Article -
# # # # #

If a member dies, or a court of competent jurisdiction adjudges a member to be
incompetent, the member's executor, administrator, guardian, conservator, or
other legal representative may exercise all of the member's rights for the
purpose of settling the member's estate or administering the member's property;
and if the member is a corporation, trust, or other entity, and is dissolved or
terminated, the powers of that member may be exercised by its legal
representative or successor.
D. CONDITIONS PRECEDENT TO TRANSFER. In addition to the conditions set forth
above, no sale, exchange or transfer of a member's membership interest shall be
effective unless and until all of the following conditions have been satisfied;
(1) The instrument of transfer shall be in form and substance
reasonably satisfactory to the Manager;
(2) The transferor and transferee named therein shall execute and
acknowledge such other instrument or instruments as the
Manager may deem necessary or desirable to effectuate the
acceptance of the transferee as a member;
(3) The transferee shall execute a written acceptance of all of
the terms and provisions of this Agreement as, and to the
extent that, the same may have been amended;
(4) The transferee shall meet all applicable licensing and other
regulatory requirements imposed by any applicable racing and
gaming commission; and
(5) The transferor or transferee shall pay all reasonable expenses
connected with acceptance of a member and incurred as a result
of security issues or regulatory matters arising as a result
of such transfer, including, but not limited to, legal fees
and costs.
E. NO DISSOLUTION OR TERMINATION. The transfer of a membership interest in the
company pursuant to the terms of this Section shall not dissolve or terminate
the company. No Member shall have the right to have the company dissolved or to
have such Member's capital contribution returned except as provided in this
Agreement.

# # # # #

Provided data -
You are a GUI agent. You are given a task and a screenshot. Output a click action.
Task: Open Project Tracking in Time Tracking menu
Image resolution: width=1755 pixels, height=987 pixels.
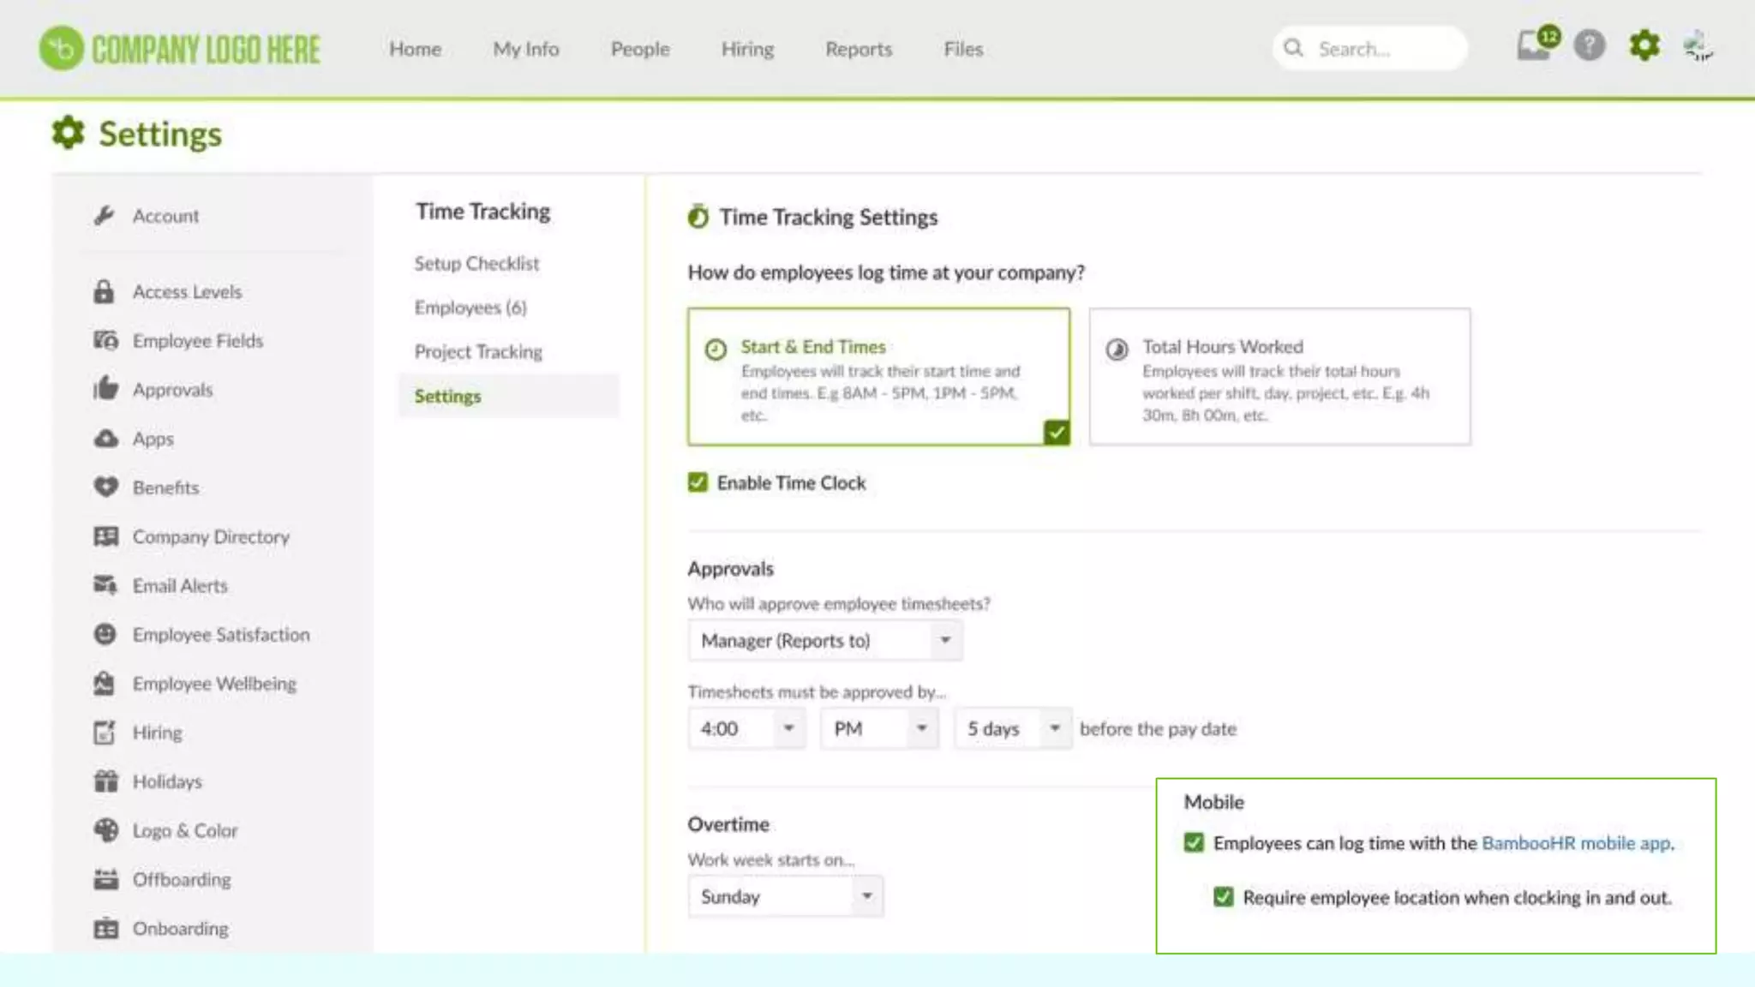coord(478,352)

# # # # #

Work to complete - Print the passage of the membership-transfer provisions above, from "If a member" up to and including "representative or successor.".

Output for this exercise -
If a member dies, or a court of competent jurisdiction adjudges a member to be
incompetent, the member's executor, administrator, guardian, conservator, or
other legal representative may exercise all of the member's rights for the
purpose of settling the member's estate or administering the member's property;
and if the member is a corporation, trust, or other entity, and is dissolved or
terminated, the powers of that member may be exercised by its legal
representative or successor.